── SUPPLIED MATERIAL
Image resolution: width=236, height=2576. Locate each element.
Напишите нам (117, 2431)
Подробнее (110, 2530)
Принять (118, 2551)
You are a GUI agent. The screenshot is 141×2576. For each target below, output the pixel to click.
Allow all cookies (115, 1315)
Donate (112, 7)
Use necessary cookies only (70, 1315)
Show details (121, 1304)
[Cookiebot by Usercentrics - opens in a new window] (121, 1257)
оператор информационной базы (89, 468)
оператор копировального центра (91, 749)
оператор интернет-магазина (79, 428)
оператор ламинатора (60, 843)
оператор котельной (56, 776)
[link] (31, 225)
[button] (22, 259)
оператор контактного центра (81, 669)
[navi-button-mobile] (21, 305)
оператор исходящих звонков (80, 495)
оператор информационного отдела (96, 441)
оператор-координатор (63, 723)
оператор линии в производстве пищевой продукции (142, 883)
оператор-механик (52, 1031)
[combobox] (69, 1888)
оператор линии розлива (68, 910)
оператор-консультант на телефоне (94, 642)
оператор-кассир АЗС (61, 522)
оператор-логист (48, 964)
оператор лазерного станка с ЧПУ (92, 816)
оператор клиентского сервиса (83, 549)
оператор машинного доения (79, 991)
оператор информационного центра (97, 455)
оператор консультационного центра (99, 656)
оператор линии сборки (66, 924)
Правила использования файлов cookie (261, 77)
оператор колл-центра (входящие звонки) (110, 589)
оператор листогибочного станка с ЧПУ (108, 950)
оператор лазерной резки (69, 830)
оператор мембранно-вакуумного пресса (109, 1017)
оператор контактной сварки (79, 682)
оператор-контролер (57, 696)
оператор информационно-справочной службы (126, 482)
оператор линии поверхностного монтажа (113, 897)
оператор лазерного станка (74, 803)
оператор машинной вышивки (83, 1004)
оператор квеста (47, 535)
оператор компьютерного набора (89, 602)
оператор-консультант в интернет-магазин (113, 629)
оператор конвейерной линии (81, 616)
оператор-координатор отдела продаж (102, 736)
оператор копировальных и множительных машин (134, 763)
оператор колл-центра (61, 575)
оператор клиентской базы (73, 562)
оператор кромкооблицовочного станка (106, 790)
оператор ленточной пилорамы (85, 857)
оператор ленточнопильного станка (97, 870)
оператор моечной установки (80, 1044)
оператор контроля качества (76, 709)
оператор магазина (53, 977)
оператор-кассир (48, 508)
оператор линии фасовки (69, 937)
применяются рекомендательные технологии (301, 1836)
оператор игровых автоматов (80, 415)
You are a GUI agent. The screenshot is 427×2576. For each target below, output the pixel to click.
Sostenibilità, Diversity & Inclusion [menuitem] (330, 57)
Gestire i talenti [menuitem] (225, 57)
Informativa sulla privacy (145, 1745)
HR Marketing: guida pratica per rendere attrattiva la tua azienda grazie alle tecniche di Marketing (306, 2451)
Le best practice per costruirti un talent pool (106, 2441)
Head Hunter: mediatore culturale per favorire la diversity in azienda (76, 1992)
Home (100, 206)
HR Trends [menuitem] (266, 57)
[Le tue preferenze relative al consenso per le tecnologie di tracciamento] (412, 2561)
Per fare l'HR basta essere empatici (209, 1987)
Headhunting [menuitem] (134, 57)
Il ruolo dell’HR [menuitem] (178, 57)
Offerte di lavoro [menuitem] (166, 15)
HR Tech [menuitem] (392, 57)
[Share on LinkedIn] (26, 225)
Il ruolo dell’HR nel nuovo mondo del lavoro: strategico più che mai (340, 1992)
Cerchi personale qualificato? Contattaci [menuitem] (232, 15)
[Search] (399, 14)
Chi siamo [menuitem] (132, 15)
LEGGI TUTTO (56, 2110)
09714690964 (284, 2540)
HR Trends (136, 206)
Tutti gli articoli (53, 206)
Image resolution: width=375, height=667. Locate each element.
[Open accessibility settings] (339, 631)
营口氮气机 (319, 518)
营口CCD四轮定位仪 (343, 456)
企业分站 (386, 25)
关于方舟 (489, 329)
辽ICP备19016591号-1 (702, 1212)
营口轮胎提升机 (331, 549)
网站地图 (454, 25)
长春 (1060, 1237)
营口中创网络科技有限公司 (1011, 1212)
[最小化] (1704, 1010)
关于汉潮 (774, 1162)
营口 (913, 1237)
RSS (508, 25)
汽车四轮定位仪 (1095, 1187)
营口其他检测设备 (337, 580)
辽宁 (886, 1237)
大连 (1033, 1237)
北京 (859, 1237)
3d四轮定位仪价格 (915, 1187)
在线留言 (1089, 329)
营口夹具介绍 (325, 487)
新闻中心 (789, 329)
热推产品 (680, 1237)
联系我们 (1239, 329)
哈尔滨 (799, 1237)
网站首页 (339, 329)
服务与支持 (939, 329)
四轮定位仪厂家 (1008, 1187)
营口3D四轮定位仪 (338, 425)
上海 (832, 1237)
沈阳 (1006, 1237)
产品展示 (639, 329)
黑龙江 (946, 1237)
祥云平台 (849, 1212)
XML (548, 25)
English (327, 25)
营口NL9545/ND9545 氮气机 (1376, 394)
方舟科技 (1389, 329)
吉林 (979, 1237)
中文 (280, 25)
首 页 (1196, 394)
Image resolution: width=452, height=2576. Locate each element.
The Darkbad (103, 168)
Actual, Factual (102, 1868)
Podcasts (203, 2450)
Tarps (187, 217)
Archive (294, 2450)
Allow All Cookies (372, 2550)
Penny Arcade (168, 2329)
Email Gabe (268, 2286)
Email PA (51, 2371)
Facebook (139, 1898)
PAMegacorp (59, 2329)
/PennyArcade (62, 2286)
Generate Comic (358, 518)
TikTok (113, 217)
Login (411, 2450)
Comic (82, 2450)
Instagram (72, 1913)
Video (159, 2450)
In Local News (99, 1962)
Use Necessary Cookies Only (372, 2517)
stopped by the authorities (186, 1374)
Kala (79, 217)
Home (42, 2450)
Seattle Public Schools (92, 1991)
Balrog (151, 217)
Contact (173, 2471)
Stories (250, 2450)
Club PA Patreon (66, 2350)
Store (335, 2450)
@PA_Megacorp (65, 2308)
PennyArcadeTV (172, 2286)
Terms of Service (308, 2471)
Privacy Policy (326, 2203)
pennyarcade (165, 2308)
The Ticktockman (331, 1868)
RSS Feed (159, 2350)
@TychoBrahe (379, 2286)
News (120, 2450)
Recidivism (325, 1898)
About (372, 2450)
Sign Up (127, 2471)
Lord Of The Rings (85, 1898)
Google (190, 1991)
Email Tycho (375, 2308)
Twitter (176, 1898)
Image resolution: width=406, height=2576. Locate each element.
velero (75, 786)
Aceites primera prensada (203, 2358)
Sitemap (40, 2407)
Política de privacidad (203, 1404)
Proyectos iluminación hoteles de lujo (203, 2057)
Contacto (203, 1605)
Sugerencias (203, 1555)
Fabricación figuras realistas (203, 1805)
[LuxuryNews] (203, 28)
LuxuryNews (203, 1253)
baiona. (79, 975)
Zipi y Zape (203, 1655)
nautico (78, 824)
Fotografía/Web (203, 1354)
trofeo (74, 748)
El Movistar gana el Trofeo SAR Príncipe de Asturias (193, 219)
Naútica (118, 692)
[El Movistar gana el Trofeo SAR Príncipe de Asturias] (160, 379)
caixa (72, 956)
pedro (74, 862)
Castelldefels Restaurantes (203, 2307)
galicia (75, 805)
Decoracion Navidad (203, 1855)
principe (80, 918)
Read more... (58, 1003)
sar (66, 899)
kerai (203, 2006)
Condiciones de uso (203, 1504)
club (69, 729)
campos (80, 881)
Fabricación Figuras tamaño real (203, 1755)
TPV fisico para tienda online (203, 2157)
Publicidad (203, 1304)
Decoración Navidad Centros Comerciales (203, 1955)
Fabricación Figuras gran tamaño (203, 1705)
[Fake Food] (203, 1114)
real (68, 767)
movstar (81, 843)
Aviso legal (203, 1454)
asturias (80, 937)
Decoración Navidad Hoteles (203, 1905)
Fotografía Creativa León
────
Above are the entries. Quote exactly the lines from the one bearing "[navi-button-mobile] (21, 305)" through the one bearing "оператор клиентской базы (73, 562)".

• **FINAL ANSWER**
[navi-button-mobile] (21, 305)
оператор исходящих звонков (80, 495)
оператор информационного отдела (96, 441)
оператор-координатор (63, 723)
оператор линии в производстве пищевой продукции (142, 883)
оператор-механик (52, 1031)
[combobox] (69, 1888)
оператор линии розлива (68, 910)
оператор-консультант на телефоне (94, 642)
оператор-кассир АЗС (61, 522)
оператор-логист (48, 964)
оператор лазерного станка с ЧПУ (92, 816)
оператор клиентского сервиса (83, 549)
оператор машинного доения (79, 991)
оператор информационного центра (97, 455)
оператор консультационного центра (99, 656)
оператор линии сборки (66, 924)
Правила использования файлов cookie (261, 77)
оператор колл-центра (входящие звонки) (110, 589)
оператор листогибочного станка с ЧПУ (108, 950)
оператор лазерной резки (69, 830)
оператор мембранно-вакуумного пресса (109, 1017)
оператор контактной сварки (79, 682)
оператор-контролер (57, 696)
оператор информационно-справочной службы (126, 482)
оператор линии поверхностного монтажа (113, 897)
оператор лазерного станка (74, 803)
оператор машинной вышивки (83, 1004)
оператор квеста (47, 535)
оператор компьютерного набора (89, 602)
оператор-консультант в интернет-магазин (113, 629)
оператор конвейерной линии (81, 616)
оператор-координатор отдела продаж (102, 736)
оператор копировальных и множительных машин (134, 763)
оператор колл-центра (61, 575)
оператор клиентской базы (73, 562)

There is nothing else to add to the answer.